This is Jim Larus, one of the researchers in the Singularity project and the people in the video. We're thrilled with the number of people who have seen the Channel 9 Singularity videos. Before we quit our day jobs and head for Hollywood, I'd be happy
to answer questions about Singularity.Is Singularity a lot slower then traditional operating systems once hardware protection is activated?
Probably not -- it is a bit hard to answer the question phrased this way, since you are asking for an apples to oranges comparison.
Let me explain.
We have measured Singularity with varying levels of hardware protection enabled. (Details in
Deconstructing Process Isolation,
Mark Aiken, Manuel Fähndrich, Chris Hawblitzel, Galen Hunt, James Larus,
Microsoft Research Technical Report MSR-TR-2006-43)

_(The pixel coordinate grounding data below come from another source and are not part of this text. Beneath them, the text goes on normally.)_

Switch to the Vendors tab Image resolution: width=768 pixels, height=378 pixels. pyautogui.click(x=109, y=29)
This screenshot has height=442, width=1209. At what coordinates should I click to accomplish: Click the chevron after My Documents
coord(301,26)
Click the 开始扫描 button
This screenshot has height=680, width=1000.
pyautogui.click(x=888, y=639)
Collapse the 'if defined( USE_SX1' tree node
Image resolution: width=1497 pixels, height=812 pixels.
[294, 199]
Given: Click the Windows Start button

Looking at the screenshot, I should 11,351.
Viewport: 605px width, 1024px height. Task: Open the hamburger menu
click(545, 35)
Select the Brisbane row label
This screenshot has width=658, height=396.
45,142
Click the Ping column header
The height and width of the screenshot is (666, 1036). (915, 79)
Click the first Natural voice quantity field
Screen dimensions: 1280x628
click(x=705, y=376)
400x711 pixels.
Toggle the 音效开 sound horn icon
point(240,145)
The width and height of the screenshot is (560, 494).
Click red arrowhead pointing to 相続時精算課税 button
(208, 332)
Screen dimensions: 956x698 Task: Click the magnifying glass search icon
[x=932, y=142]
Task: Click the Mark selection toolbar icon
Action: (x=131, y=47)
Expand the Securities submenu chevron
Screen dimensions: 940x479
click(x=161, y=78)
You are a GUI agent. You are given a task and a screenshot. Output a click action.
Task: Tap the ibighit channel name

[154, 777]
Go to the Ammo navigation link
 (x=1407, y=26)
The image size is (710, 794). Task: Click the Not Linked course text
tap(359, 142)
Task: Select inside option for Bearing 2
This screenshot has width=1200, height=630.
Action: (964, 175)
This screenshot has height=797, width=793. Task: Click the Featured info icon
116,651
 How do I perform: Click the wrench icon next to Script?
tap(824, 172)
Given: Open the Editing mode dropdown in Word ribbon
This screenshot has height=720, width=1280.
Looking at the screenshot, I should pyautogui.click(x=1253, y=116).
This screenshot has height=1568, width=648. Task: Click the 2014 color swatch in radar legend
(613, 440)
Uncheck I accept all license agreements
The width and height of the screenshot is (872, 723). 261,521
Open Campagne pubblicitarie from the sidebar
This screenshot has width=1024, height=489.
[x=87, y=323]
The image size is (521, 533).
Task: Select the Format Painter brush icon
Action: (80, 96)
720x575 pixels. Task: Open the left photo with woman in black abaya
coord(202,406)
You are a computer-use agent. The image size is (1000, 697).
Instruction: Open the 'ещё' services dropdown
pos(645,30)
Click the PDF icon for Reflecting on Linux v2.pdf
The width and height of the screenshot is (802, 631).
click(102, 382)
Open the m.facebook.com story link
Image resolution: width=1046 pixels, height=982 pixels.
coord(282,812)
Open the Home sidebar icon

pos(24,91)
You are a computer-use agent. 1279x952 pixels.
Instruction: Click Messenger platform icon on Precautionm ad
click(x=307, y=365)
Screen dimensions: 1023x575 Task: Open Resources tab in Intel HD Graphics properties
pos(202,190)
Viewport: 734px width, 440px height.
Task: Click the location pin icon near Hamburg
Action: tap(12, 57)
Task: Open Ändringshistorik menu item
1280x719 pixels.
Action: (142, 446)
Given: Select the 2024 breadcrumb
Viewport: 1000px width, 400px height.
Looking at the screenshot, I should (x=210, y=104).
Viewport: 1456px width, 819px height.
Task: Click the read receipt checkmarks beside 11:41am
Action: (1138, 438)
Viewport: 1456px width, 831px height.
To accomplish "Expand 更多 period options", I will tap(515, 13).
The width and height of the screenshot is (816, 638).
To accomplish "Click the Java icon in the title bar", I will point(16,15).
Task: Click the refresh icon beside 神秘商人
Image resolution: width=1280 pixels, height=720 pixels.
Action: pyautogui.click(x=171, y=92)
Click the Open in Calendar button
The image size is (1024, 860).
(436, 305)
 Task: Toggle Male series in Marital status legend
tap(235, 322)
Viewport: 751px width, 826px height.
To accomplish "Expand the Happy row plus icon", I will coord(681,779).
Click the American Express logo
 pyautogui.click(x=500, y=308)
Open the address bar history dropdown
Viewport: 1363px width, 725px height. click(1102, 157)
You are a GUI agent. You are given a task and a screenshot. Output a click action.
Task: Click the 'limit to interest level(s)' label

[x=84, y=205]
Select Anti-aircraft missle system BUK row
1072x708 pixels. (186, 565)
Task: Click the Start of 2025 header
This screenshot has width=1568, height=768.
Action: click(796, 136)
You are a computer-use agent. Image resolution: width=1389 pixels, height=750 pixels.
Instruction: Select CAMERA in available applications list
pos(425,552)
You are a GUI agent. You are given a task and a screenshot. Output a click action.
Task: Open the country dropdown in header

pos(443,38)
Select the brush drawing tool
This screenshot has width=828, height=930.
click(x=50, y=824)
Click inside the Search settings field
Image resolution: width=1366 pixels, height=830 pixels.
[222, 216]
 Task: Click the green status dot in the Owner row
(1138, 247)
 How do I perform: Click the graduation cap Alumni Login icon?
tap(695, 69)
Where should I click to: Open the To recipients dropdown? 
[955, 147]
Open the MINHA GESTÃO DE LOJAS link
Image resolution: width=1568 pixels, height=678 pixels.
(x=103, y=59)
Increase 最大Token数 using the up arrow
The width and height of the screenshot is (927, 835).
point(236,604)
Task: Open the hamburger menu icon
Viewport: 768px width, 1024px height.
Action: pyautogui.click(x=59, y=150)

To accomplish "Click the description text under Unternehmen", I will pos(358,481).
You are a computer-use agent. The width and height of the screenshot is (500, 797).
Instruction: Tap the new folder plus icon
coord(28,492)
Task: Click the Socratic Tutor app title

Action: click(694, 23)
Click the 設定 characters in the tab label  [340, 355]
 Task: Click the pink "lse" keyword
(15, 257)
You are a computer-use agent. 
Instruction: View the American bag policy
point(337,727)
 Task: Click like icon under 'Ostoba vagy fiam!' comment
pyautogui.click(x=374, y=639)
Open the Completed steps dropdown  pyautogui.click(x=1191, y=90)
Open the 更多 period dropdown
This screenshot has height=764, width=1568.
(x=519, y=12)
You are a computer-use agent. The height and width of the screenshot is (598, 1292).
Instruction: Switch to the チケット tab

The results depended a lot on what was running on Singularity. A computationally intensive application wasn't affected by adding hardware protection, since it ran in one process, didn't thrash the TLB, and did little communication.
An IO intensive application ran a lot (~30%) slower with hardware isolation, since it required frequent context switches and a large amount of interprocess communication, both of which became a lot more expensive with hardware protection.
It would be interesting to compare these numbers against another system, but there are so many differences that it would be difficult to isolate the cost of SIPs and hardware domains vs. conventional processes. Instead, we've modelled a conventional systems
as a version of Singularity in which the kernel and device drivers run in one hardware domain and application and system processes each run in their own domain. There is a considerable cost for this arrangement for the IO intensive benchmark.
The other interesting result from this paper was that turning off run-time checks for null pointers and array bounds only saved 4.5%. Language safety isn't necessarily expensive when you have a good compiler.How do you make sure that a pointer does not point to any address space of another process? Are there no classes in your C# dialect that allows that? Is there no IntPtr class and therefore no way to initialize a pointer with an int?
We rely on two aspects of the system design.
First, application and system code (aside from the kernel and run-time system) is written in safe C#. In this language, like Java, you can't create a pointer and you can't mangle a pointer. Period. This is a property that a compiler (and some run-time tests)
can check, and we do.
We're working on reducing the amount of code that is unsafe. It is an interesting set of open research problems (i.e., what would a safe, verified garbage collector look like?), but we don't have answers yet. Stay tuned.
The other property is that a process cannot pass a pointer from its space to any other process (or the kernel). The channels do not allow code to pass addresses (we check in the compiler) and the kernel interfaces do not allow pointer passing either. This has
a lot of benefits in a garbage collected system as well, since we don't have to look for root pointers in other processes.
So, if a process can't create a pointer and it can't be passed a pointer, there is no way for the process to dereference another SIP's objects.